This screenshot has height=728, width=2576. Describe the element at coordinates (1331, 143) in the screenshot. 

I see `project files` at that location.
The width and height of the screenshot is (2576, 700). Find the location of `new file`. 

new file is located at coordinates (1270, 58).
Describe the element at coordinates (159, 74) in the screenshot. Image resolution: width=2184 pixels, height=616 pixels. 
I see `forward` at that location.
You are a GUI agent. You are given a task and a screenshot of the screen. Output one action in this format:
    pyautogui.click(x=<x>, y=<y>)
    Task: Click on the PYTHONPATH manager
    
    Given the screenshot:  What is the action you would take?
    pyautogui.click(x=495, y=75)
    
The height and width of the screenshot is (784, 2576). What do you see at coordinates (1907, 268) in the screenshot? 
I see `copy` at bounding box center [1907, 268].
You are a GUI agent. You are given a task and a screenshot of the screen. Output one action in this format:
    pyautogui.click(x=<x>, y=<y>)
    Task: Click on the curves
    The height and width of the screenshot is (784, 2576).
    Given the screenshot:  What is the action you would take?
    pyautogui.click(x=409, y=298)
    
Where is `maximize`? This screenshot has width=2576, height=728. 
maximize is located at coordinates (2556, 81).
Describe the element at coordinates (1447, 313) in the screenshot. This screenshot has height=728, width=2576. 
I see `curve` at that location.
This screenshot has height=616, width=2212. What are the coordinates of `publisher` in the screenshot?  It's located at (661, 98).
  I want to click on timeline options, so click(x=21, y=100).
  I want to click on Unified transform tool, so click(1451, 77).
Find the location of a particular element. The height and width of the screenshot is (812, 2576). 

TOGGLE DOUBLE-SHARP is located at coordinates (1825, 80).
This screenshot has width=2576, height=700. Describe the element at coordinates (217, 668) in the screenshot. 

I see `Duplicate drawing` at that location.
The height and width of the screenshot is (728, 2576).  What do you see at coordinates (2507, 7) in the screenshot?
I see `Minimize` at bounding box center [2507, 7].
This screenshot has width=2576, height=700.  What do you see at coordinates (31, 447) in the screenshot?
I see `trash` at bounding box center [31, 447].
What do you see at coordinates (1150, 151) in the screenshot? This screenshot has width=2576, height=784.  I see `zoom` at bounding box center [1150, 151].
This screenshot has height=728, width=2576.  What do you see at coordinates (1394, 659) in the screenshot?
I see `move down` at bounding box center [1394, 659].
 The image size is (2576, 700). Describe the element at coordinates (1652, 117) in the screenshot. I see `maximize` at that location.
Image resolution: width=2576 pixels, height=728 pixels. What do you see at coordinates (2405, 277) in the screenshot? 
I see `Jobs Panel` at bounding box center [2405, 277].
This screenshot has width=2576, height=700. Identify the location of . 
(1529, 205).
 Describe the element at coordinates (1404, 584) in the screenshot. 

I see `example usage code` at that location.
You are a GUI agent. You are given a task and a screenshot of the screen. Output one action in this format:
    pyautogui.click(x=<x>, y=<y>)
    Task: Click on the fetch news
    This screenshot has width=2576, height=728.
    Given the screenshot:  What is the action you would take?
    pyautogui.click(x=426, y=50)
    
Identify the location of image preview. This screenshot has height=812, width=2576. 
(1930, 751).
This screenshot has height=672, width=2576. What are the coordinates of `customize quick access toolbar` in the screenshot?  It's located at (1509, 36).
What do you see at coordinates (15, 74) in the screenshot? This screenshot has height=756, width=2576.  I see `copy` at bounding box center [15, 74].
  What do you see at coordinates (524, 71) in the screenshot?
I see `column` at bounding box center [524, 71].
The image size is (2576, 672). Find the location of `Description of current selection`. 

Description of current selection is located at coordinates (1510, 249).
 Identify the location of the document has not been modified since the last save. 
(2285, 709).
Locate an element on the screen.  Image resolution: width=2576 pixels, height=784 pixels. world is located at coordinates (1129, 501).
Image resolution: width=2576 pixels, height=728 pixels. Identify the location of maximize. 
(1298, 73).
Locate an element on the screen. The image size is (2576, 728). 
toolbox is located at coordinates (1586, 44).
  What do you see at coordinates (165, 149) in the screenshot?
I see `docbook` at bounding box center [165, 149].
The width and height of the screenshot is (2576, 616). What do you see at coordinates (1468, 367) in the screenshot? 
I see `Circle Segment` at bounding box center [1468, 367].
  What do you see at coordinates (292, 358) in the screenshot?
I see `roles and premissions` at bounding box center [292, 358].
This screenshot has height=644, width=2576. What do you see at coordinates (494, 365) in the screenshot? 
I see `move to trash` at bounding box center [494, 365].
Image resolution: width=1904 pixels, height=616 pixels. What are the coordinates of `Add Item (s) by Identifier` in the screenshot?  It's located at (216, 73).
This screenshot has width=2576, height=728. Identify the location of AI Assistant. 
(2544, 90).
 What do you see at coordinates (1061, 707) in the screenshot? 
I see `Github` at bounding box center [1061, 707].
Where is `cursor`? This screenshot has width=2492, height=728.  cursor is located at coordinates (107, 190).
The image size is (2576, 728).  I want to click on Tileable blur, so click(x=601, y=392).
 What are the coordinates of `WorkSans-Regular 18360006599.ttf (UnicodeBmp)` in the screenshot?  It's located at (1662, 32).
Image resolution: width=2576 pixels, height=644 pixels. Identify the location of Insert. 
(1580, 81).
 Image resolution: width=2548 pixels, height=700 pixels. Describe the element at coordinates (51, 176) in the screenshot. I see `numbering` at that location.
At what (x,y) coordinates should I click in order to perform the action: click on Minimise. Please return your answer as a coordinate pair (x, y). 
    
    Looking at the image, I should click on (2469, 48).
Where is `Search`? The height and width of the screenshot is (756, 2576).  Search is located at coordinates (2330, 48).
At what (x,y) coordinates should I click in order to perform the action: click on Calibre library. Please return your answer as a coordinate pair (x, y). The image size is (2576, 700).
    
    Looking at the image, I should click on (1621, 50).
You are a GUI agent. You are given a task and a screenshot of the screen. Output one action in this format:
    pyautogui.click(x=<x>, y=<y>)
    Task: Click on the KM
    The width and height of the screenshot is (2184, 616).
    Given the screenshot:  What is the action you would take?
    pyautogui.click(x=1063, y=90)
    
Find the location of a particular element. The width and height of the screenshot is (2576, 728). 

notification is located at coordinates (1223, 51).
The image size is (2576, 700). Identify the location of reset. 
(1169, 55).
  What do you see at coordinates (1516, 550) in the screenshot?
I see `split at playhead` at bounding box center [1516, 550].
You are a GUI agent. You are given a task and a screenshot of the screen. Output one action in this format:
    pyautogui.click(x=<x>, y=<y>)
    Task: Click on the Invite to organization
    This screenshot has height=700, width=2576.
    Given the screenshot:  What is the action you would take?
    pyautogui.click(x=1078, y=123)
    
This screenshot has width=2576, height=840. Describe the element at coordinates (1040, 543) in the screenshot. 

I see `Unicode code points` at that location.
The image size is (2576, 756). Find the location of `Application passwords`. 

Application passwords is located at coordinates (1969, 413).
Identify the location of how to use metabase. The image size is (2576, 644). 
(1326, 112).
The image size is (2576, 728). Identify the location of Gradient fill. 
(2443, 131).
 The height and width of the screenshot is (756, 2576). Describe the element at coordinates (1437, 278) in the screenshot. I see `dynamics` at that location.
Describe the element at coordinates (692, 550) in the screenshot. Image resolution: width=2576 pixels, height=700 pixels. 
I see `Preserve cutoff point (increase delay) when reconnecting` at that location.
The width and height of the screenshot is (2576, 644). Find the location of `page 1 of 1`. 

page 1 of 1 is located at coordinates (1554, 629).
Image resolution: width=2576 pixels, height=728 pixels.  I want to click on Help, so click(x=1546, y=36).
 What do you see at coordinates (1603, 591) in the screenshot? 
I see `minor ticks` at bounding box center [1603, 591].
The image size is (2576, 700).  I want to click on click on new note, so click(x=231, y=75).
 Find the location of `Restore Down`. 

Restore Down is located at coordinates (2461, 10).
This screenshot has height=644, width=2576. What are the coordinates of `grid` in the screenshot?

----------------

Reproduce verbatim the stretch of the listing above from the line containing "447) in the screenshot?" through the line containing "What do you see at coordinates (1150, 151)", including both of those lines.

## [EXERCISE RESULT]
This screenshot has width=2576, height=700.  What do you see at coordinates (31, 447) in the screenshot?
I see `trash` at bounding box center [31, 447].
What do you see at coordinates (1150, 151) in the screenshot? This screenshot has width=2576, height=784.  I see `zoom` at bounding box center [1150, 151].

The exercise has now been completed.